Her wrath burst forth without any finesse, with the frankness of intimacy. She always hated Toni. “Hideous old faun!...” From the very first moment she had suspected that he would prove an enemy.
“But you are master of your own boat,” she continued. “You can do what you want to, and you don’t need his permission to sail.”
When Ulysses furthermore said that he was not sure of his crew either, and that the voyage was impossible, the woman again became furious at him. She appeared to have grown suddenly ten years older. To the sailor she seemed to have another face, of an ashy pallor, with furrowed brows, eyes filled with angry tears, and a light foam in the corners of her mouth.
“Braggart.... Fraud.... Southerner! Meridional!”
Ulysses tried to calm her. It might be possible
to find another boat.
He would try to help them find another. He was
going to send the Mare
Nostrum to await him in Barcelona, and he himself
would stay in
Naples, just as long as she wished him to.
“Buffoon!... And I believed in you! And I yielded myself to you, believing you to be a hero, believing your offer of sacrifice to be the truth!...”

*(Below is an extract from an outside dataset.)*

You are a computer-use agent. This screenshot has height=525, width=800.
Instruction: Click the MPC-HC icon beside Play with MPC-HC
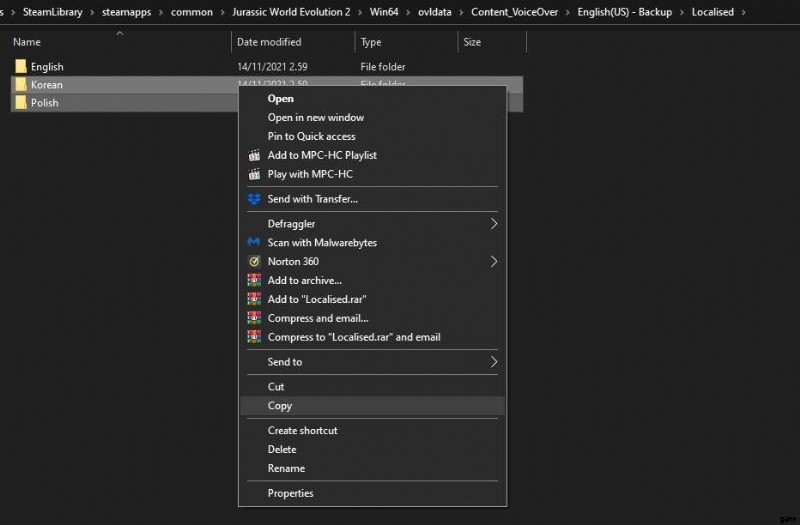point(253,174)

She marched off, furious, giving the door a spiteful slam.
“She is going to see the doctor,” thought Ferragut. “It is all over.”
He regretted the loss of this woman, even after having seen her in her tragic and fleeting ugliness. At the same time, the injurious word, the cutting insults with which she had accompanied her departure caused sharp pain. He already was tired and sick of hearing himself called “meridional,” as though it were a stigma.